A 77-year-old man with significant smoking history and chronic lymphocytic leukemia/small lymphocytic lymphoma (CLL/SLL) was found to have a right lower lobe lung mass and mediastinal lymphadenopathy on imaging. Subsequent lobectomy showed an invasive squamous cell carcinoma, and all mediastinal lymph nodes were involved by CLL/SLL without large-cell transformation. One lymph node contained large multinucleated cells, either with nuclei arranged in a wreathlike configuration or with abundant amphophilic cytoplasm, with identical nuclear features to the adjacent CLL/SLL cells (panel A, hematoxylin and eosin, 40× lens objective). Immunohistochemistry showed that the multinucleated cells had an identical immunophenotype to the CLL/SLL, positive for CD20 (panel B), CD5 (panel C), CD23 (panel D), and LEF1 (panel E) (all images, 40× lens objective) and negative for pan-cytokeratin (not shown). These results supported Warthin-Finkeldey cells in CLL/SLL and no metastatic carcinoma.

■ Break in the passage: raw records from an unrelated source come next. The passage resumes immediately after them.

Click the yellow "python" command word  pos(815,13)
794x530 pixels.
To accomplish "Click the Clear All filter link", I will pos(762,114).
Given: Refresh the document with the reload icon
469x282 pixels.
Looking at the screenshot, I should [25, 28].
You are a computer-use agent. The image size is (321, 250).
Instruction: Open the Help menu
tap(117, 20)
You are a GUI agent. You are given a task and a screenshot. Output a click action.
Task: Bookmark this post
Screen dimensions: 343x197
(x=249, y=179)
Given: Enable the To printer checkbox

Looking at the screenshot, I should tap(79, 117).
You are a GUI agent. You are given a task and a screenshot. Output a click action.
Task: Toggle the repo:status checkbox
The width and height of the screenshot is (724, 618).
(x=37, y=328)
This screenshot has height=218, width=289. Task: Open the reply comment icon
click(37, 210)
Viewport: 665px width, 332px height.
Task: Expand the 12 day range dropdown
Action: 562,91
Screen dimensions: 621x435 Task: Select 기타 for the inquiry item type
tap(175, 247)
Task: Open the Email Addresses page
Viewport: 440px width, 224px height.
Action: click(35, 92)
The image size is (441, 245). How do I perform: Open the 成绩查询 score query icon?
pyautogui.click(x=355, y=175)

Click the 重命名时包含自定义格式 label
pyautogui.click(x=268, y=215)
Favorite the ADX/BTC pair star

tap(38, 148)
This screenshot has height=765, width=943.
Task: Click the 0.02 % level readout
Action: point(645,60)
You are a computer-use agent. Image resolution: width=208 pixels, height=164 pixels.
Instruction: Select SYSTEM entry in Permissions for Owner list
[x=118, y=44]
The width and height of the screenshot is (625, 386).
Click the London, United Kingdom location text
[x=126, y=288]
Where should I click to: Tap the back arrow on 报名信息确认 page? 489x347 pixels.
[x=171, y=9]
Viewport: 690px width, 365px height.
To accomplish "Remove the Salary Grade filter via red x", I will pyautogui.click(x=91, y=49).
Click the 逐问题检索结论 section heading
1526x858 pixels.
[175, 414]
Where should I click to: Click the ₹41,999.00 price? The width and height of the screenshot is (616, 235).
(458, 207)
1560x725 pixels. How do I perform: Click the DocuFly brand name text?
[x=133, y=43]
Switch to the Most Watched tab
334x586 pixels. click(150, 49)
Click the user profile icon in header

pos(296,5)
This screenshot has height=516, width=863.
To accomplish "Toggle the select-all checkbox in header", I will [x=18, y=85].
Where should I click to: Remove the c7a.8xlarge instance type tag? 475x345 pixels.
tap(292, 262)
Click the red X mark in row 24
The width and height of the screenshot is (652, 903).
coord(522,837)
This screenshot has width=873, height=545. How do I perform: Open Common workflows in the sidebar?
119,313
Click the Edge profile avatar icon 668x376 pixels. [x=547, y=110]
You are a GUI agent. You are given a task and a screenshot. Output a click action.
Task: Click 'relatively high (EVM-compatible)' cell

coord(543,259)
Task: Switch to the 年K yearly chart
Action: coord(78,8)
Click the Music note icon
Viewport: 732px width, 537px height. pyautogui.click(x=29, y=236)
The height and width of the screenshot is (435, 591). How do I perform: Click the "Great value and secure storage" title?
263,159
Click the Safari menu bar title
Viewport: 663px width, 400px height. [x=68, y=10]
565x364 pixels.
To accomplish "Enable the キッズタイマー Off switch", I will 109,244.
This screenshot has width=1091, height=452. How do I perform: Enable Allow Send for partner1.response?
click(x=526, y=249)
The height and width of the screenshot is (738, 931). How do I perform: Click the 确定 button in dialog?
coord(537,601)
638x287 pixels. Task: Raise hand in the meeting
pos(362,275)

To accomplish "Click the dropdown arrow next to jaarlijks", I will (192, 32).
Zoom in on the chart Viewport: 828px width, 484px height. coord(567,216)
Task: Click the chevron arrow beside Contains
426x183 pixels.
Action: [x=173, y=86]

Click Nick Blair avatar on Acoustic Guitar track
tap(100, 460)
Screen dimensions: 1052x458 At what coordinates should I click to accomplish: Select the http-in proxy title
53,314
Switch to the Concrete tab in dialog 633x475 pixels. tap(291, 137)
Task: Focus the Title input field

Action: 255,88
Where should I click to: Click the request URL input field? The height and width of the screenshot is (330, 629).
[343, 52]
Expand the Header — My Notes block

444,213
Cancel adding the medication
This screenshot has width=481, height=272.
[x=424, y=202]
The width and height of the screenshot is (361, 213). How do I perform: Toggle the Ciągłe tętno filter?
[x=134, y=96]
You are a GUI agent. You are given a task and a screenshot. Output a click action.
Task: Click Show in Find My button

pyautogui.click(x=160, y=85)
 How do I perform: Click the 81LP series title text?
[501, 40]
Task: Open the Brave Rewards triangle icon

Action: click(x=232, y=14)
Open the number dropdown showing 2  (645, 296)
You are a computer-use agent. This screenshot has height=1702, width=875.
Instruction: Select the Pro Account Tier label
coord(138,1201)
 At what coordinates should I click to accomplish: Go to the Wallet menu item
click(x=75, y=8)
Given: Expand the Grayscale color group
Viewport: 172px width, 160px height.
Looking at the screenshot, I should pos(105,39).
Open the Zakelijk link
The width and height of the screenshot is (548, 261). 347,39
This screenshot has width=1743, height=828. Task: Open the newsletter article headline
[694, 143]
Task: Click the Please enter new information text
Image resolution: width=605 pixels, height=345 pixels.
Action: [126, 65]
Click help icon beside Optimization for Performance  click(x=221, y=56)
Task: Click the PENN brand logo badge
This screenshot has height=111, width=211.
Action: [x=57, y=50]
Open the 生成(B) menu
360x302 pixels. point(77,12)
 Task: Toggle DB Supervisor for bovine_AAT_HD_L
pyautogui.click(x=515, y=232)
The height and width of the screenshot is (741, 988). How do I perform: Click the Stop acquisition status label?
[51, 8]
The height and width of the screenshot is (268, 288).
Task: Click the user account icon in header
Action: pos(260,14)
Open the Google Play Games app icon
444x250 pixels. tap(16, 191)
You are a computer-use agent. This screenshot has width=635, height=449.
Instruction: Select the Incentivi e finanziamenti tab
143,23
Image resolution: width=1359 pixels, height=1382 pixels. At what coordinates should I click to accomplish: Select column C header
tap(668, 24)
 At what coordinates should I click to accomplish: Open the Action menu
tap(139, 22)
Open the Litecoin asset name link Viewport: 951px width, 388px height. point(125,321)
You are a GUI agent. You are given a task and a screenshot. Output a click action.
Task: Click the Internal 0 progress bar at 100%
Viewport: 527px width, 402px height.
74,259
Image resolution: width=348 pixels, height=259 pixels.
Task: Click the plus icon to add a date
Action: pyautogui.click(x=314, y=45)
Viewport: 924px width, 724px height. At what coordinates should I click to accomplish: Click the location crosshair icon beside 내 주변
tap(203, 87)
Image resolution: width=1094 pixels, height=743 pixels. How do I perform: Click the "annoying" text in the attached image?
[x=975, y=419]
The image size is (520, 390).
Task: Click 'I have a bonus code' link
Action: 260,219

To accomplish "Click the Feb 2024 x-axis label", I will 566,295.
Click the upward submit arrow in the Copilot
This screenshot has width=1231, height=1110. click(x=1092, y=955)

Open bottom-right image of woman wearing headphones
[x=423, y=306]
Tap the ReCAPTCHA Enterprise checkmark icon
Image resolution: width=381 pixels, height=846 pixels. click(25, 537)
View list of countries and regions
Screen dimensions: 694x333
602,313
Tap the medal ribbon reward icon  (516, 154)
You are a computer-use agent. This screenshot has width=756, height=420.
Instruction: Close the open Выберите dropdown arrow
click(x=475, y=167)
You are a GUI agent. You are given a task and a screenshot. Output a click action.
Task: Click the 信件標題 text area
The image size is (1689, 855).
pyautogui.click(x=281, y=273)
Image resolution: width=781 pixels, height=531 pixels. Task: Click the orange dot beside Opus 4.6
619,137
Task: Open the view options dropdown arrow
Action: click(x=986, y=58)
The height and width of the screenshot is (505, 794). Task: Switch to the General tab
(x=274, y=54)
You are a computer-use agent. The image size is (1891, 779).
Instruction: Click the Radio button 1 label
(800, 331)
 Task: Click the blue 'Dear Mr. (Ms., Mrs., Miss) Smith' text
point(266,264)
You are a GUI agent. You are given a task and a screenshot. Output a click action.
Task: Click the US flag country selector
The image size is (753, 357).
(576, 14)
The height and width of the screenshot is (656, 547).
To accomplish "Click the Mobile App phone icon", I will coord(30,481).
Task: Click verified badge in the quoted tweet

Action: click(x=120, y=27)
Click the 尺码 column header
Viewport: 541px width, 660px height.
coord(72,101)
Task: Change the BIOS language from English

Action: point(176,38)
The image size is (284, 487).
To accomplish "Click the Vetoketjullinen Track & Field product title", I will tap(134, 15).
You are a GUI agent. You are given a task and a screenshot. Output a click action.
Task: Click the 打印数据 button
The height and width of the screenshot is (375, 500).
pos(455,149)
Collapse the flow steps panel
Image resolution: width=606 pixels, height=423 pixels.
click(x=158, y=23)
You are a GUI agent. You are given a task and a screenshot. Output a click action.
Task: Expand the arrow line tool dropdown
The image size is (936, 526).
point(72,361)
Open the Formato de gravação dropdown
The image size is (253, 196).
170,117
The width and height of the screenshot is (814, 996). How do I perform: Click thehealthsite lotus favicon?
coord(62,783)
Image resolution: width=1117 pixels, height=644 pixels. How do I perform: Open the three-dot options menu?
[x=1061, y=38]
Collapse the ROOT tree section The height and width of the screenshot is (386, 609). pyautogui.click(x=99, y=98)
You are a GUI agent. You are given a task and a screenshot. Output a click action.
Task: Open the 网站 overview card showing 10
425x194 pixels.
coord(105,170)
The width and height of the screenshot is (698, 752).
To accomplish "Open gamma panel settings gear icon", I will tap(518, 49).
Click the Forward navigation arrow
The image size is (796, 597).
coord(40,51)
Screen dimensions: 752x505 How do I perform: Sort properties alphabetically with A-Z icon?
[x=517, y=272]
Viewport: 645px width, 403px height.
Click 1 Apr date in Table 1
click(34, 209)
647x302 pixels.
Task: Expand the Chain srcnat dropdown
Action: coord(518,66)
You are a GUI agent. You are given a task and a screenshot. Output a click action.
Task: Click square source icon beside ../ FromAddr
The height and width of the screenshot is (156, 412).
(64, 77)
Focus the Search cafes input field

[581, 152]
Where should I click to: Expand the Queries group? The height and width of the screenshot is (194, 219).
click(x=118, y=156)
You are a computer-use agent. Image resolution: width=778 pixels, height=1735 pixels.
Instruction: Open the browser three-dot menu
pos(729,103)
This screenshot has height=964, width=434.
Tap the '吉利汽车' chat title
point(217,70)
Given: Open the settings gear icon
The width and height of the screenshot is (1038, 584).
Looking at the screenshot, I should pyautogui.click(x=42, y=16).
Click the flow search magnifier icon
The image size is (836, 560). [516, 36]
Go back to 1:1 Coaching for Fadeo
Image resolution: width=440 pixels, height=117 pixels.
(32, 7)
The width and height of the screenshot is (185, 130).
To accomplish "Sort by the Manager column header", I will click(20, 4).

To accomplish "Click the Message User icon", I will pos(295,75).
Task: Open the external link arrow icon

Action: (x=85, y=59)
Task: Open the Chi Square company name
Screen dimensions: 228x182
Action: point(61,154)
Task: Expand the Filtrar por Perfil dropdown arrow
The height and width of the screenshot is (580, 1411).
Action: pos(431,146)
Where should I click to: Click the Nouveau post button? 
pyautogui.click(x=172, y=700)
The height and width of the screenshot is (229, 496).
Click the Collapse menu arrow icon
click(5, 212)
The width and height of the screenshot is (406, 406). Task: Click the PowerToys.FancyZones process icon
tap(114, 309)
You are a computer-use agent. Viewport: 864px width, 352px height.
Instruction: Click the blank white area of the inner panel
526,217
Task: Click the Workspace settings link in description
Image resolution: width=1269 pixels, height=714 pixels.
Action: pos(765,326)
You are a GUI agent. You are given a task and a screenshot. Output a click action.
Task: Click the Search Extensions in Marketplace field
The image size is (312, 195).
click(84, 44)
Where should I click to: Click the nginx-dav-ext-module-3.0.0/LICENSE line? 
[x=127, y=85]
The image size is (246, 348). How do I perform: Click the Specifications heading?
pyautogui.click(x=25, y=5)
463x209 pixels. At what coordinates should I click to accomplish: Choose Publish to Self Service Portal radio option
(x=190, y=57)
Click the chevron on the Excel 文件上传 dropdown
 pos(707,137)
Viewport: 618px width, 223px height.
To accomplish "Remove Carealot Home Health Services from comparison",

Warthin-Finkeldey cells were first described in the tonsils of children with measles and are a hallmark of measles infection. Nodal Warthin-Finkeldey cells can be found incidentally in other viral infections, Kimura disease, or lymphomas. Their origin is unclear in reactive conditions, showing variable expression of B-cell, macrophage, or follicular dendritic-cell markers. In lymphomas they usually represent a morphologic variation of the neoplastic cells. Warthin-Finkeldey cells should not be confused with metastatic carcinoma, which could result in a wrongful staging.